Os alquimistas estão chegando anunciava Jorge Ben logo na primeira faixa de seu álbum mais lembrado. Difícil é definir o estilo do artista, hoje Benjor. Amigo da turma da Jovem Guarda, bebeu da Bossa Nova, se aproximou dos tropicalistas, manteve as influências africanas, mas apareceu fazendo samba-rock. Este já é o 11º disco do compositor carioca, desde Samba Esquema Novo (1963), e entrou em lista da revista Rolling Stone como um dos 100 principais álbuns da MPB.

Tudo foi feito pelo sol

Os Mutantes originais, surgidos nos anos 1960, já tinham se desfeito. Arnaldo Baptista foi para um lado, Rita Lee para outro (Cilibrinas do Éden, Tutti-Frutti), assim como outros integrantes da banda.

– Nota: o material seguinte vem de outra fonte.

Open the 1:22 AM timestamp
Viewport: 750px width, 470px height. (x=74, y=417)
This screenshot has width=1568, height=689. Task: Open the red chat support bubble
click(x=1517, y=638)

A esta altura, já tinham sido montadas seis formações, lideradas por Sérgio Dias, irmão de Arnaldo. Este acabou sendo o penúltimo disco gravado, e segundo as informações da época teve boa vendagem. No mesmo ano, Rita lançou seu primeiro disco com o grupo Tutti-Frutti (Atrás do porto tem uma cidade). Ja nos anos 2000, Sérgio conseguiu arregimentar Arnaldo para mais uma retomada mutante, com Zélia Duncan nos vocais.